Directions for this task
Put each line of the records below into a JSON list of strings, one string per line, skipping blank lines and leaving out the pictures.

Data shown
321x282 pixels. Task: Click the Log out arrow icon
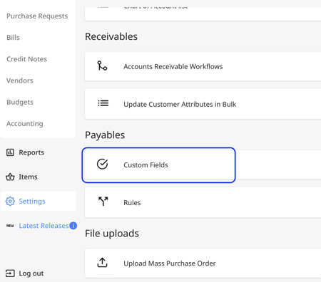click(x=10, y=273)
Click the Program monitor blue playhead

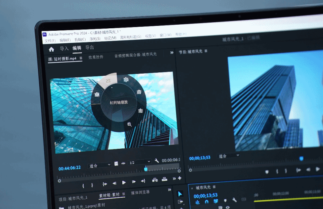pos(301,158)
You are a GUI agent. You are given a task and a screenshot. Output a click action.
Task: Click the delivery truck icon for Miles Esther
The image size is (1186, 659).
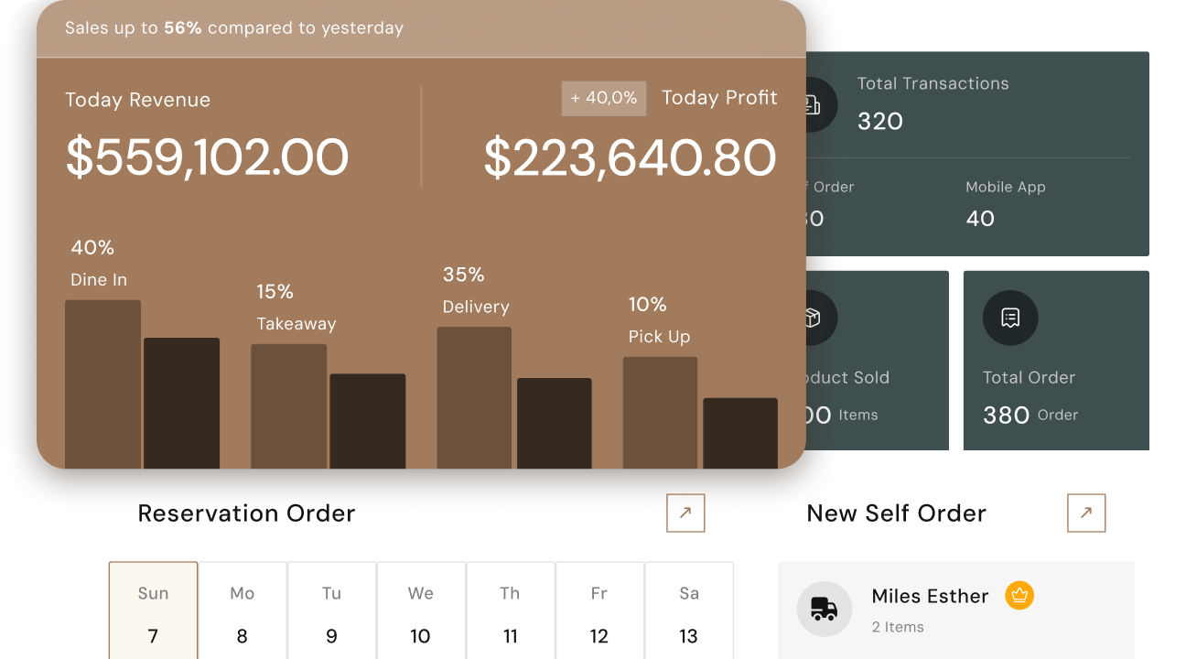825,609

Problem solution
[
  "321x282 pixels. Task: Click the Log out arrow icon",
  "click(x=10, y=273)",
  "Click the Program monitor blue playhead",
  "pos(301,158)",
  "You are a GUI agent. You are given a task and a screenshot. Output a click action.",
  "Task: Click the delivery truck icon for Miles Esther",
  "The image size is (1186, 659).",
  "825,609"
]